Worship is a lifestyle, first and foremost. That sounds funny coming from a guy who grew up in a progressive church where dancing before God, praying in tongues and getting slain in the spirit all while experiencing awesome worship were the norm. But that’s just what it was for me. An experience. I fell in love with His creation, music and all our hopelessly inadequate attempts to come even a little bit close to describing how awesome our God is rather than getting to know the author of it all.
I had been worshipping worship.
Wait a second, you’re thinking, I thought idolatry is wrong … how is worship wrong? The American Heritage definition of an idol is “a person or thing that is blindly or excessively adored.” Sounds like I had violated Exodus 20:3—“You shall have no other gods [or idols] before me” (TNIV).
I thought worship brought me closer to God, but really, it is getting close to God that true worship comes forth. It is then that I can worship out of overwhelming desire to give back to God and proclaim His greatness with all that is within me rather than out of a desire to get the “warm fuzzies.”
Outside of church, I would put a worship CD on wherever I was and seek to feel closer to God, but I rarely cracked open the Word or did much praying when the music was off. As I listened, I would get to the point that all I wanted to do was worship God. Then I would finish whatever I was doing, turn the music off and continue about my day as if I hadn’t come close to touching the feet of God 5 minutes before.
This dissatisfaction in music came down to a lack of a solid foundation in Christ. I knew God, but I did not really know who He was. Undoubtedly, I was a Christian in every sense of the word (saved, born again, yada, yada, yada) but I wasn’t a God-follower. In my mind, I was still in my shallow days as a newbie when I should realistically have been way deeper.
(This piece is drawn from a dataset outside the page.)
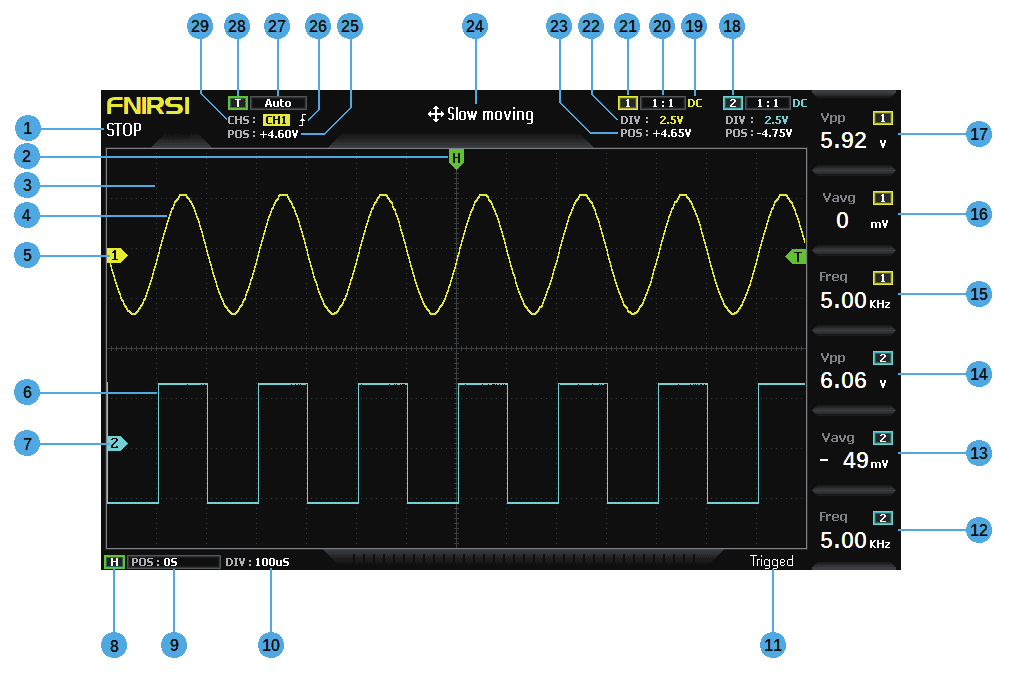This screenshot has height=675, width=1010.
Task: Click the green T trigger icon at top
Action: click(238, 103)
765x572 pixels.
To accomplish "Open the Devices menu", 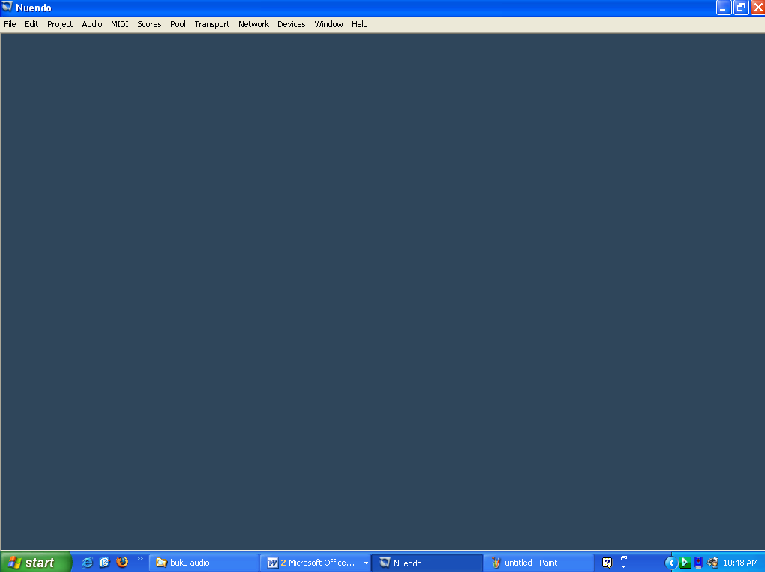I will tap(291, 24).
However, God didn’t look at it like that. To my shallow, finite mind, my lack of spiritual growth was a failure on my part, but in God’s perfect wisdom, He saw it as a catalyst to draw me deeper in my walk with Him, the opening of a new chapter in my life in Christ. I looked at it as a plateau that I needed to overcome, but God saw it as a stepping stone to greater things.
I would like to say that things are peachy, and I’m on cloud nine, but that just isn’t the case (surprise!). I still have the same problems as any other college twentysomething. The difference is I was open to a problem area in my life that God revealed. I still play and listen to worship music, but I also strive to end every night in the Word, meditating on it “day and night” so I can “carefully to do everything written in it” (Joshua 1:8, TNIV) and ultimately live a lifestyle of worship.